不安要素は為替だと考えます。黒田日銀総裁が6月10日、「実質実効為替レートでは、かなり円安の水準になっている」「ここからさらに実質実効為替レートが円安に振れるということは、普通に考えればありそうにない」と発言して以来、ドル円は米5月雇用統計発表後の6月5日ピーク125.86円を超えていません。

このことから少なくとも、これ以上の円安による輸出企業の増益は期待できません。確かにFRBは利上げ継続スタンスで円安要因になりますが、私は逆に円高リスクが高いと思っています。
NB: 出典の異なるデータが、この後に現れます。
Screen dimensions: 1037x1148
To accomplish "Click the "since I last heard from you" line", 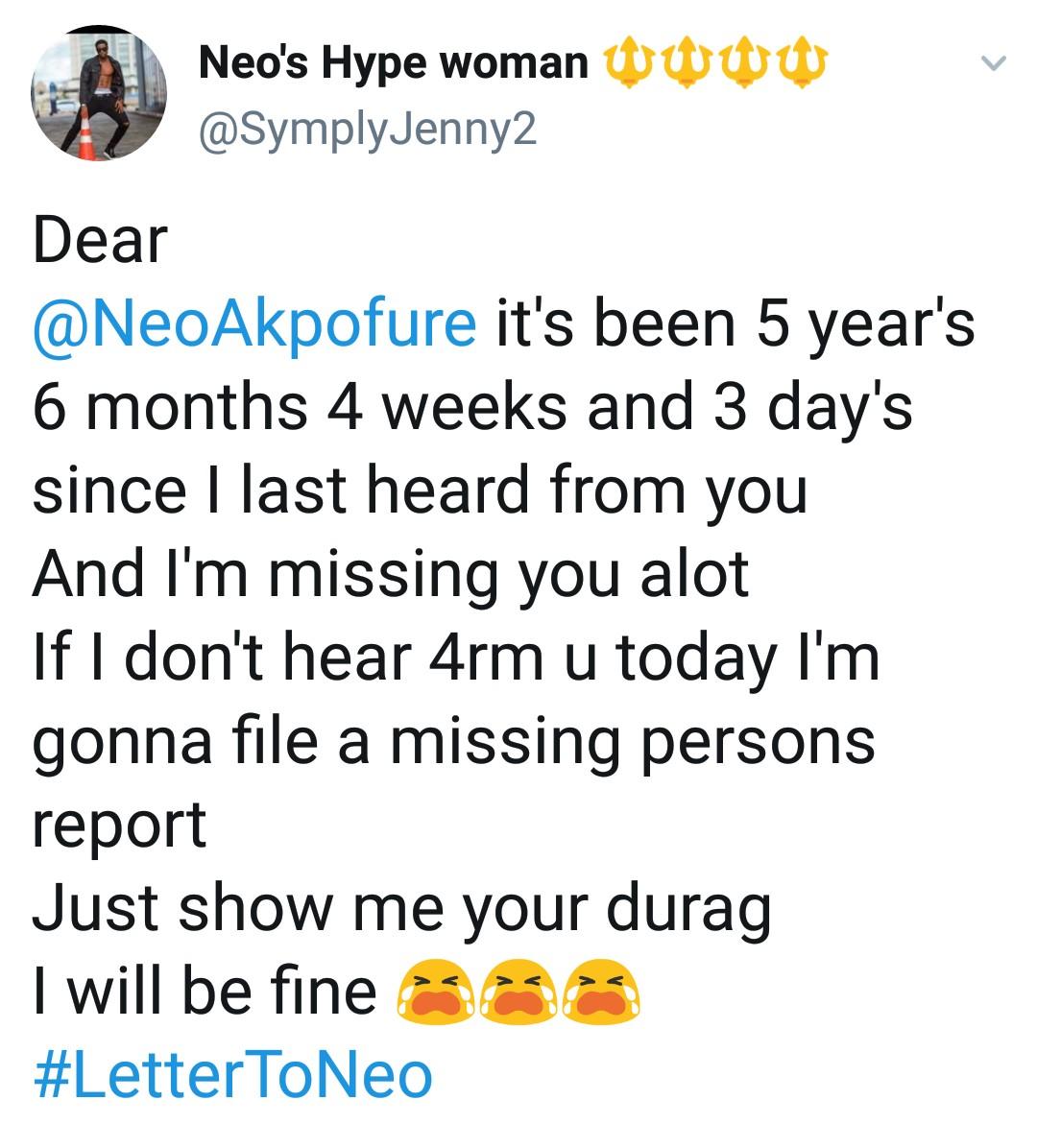I will coord(420,490).
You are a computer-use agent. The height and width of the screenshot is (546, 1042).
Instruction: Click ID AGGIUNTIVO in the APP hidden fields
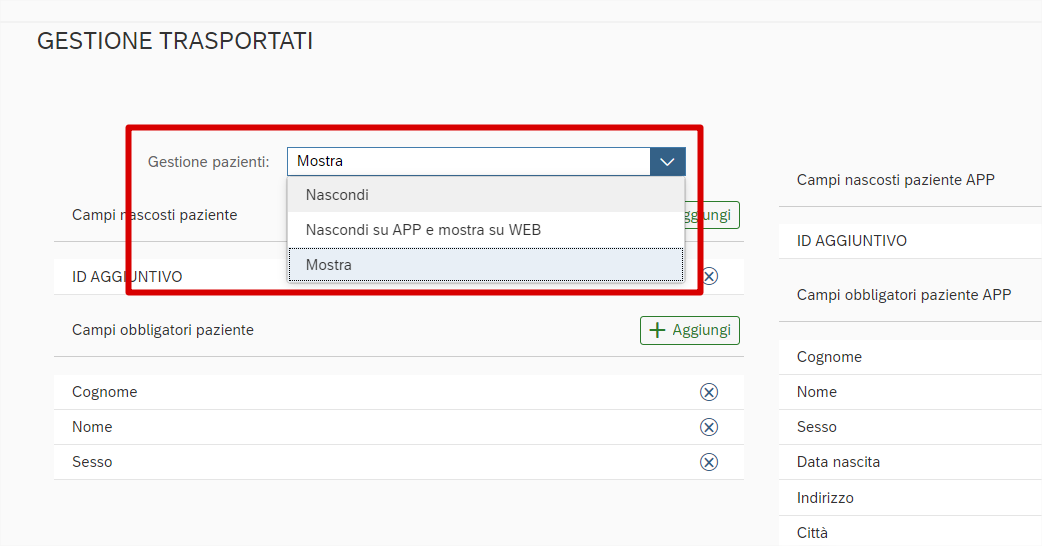(x=851, y=241)
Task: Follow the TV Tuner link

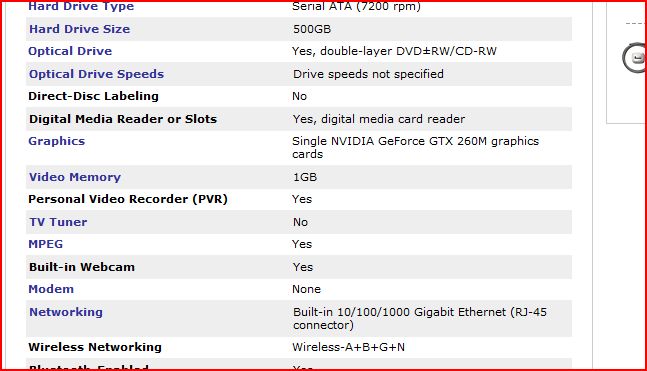Action: click(x=58, y=222)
このことから、国内株式のウェイトは日銀の緩和スタンスによりアンダーウェイトにはしませんが、強気にもなれないためニュートラルです。

先進国株式 ニュートラル

堅調な米国や緩和を続けているEUに関してはオーバウェイトとしたいですが、前述の為替の円高リスクを考えて、ニュートラルとしました。

新興国株式 アンダーウェイト

中国の景気後退の影響が大きく、産油国も石油安から危機感が高く、ロシアはスタグフレーション懸念もあります。米国利上げによりリスクマネーの意欲も少なくなる等、すぐにリスクオフとなるとは考えてませんが、現状強気になれる材料が少ないです。加えて為替リスクを考慮すると、アンダーウェイトとしたいところです。

国内債券 オーバーウェイト

国内債券への個人投資家のフローは堅調で、国内債投信残高の12月第3週末時点の残高合計は1兆2423億円と過去最大となり、引き続きこの傾向は続くと思われます。また日銀の緩和スタンスは当分変わらないということから、オーバーウェイトとしたいと思います。

まとめ

株式に対してはニュートラルで、FRBの金融政策を見ながら、アンダーウェイトにするタイミングを探っていこうと思います。新興国に関しては米国利上げの影響を考慮してアンダーウェイト継続をしていきたいです。国内債券に関しては、日銀の緩和政策が続く限りは当分強気スタンスで行きたいと考えています。